Mos Burger adds Kandy Tea Milk to the menu and Japanese social media is here for it

15 June 2026 at 15:00

A milk tea so milky it’s called Tea Milk.

Milk teas are incredibly popular in Japan, but now there’s one so milky it’s causing a stir online, with Japanese social media lighting up with praise for it. Exclusive to Japanese-born fast food chain Mos Burger, this new drink goes by the name “Tea Milk“, because the dairy component is so strong – the ratio of tea to milk is said to be 1:9 – that it’s more like having tea with your milk, rather than milk with your tea.

With so many glowing reviews online, we were keen to try it for ourselves, and from the minute we laid eyes on it, we knew this was no ordinary tea… and no ordinary milk either.

According to Mos Burger, the tea used in the beverage is “Kandy tea“, so called as it hails from the ancient city of Kandy, a World Heritage site in Sri Lanka.
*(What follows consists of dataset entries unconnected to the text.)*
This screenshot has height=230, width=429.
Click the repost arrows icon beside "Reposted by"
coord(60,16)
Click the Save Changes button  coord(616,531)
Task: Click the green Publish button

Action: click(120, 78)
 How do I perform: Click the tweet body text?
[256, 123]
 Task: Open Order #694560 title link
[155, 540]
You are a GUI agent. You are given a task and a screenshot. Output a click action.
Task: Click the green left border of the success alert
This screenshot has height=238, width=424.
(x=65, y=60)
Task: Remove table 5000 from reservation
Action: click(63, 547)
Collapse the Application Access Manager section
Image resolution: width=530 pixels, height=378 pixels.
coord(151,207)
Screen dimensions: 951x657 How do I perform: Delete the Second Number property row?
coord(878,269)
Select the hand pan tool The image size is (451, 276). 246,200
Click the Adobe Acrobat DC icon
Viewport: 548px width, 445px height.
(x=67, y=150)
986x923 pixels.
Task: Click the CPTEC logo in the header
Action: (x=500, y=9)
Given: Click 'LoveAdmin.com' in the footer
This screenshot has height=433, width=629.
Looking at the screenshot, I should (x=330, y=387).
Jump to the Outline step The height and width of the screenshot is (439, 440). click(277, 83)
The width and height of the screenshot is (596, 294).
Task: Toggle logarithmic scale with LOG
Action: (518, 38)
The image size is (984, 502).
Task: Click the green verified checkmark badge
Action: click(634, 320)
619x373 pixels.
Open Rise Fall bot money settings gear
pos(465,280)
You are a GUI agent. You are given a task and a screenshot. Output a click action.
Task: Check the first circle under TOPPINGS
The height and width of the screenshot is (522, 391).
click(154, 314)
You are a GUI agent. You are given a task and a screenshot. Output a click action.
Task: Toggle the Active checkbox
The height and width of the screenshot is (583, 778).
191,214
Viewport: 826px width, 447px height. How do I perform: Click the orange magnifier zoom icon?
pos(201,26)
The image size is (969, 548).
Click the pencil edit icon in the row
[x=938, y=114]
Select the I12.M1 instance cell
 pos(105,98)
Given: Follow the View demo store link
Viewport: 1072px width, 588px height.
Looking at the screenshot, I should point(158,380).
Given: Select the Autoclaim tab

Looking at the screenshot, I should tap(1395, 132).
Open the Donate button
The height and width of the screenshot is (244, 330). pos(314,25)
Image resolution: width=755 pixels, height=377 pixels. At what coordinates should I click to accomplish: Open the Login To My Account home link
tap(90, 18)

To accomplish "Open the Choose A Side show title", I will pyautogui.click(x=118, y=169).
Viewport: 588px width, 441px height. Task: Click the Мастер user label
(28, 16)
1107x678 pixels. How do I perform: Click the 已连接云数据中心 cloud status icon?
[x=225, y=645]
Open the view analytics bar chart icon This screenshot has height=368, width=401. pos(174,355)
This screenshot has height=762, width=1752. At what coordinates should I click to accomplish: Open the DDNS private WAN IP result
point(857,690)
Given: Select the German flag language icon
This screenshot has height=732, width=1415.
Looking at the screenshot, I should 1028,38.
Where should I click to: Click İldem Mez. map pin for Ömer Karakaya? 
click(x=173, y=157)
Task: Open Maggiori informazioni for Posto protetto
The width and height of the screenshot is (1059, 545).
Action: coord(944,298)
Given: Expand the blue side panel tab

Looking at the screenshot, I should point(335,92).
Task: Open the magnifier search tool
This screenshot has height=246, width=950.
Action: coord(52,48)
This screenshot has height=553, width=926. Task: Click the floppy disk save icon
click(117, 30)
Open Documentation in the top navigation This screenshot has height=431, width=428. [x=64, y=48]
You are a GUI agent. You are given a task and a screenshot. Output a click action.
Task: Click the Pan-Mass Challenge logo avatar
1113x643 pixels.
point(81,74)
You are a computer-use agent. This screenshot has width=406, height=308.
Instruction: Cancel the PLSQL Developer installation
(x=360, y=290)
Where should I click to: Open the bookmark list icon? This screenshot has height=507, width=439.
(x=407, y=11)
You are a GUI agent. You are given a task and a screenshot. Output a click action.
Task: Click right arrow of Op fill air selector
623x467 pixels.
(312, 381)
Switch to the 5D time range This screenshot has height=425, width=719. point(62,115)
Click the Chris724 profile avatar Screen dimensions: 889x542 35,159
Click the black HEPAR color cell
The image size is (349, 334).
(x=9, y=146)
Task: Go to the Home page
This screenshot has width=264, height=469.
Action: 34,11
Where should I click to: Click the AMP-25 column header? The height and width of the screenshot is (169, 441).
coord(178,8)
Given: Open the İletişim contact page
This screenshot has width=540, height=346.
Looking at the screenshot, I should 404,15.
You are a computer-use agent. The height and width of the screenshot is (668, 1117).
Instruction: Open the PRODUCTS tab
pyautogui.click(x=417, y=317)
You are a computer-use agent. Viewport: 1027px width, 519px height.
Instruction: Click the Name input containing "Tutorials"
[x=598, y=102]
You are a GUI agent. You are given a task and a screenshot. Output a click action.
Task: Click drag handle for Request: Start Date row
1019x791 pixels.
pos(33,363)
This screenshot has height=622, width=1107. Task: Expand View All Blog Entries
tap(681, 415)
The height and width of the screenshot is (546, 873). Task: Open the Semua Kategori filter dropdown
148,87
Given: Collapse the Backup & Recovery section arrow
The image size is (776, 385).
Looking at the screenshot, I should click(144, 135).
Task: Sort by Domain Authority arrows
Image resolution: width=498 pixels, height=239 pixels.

Characterised by its low bitterness, Kandy teas produce a full-bodied brew particularly suited to milk, and a little can go a long way to adding a robust flavour.

With only a small amount of tea in the bottom of the cup, we figured the brew would have to be significantly robust to make its presence felt on the palate. Giving it a slight stir and taking a cautious sip, we braced ourselves for a mouthful of milk, but ended up pleasantly surprised as the tea was aromatic and delicious, standing strong with the milk to deliver a harmonious coupling of flavours.

According to Mos Burger, a little lemon is added to every serving, but it was indistinguishable on the palate. Only upon searching for a hint of citrus were we able to find it on the nose, but it was very subtle, almost as if it was part of the tea.

While the flavour of the tea was pronounced, we detected no bitterness in the blend, which just goes to show how well the tea-to-milk ratio works. The eye-popping amount of milk in the drink isn’t just for show, and unless you like your brew super strong, like a so-called “builder’s tea”, you’ll appreciate the nuanced dance between milk and tea that plays out in every mouthful.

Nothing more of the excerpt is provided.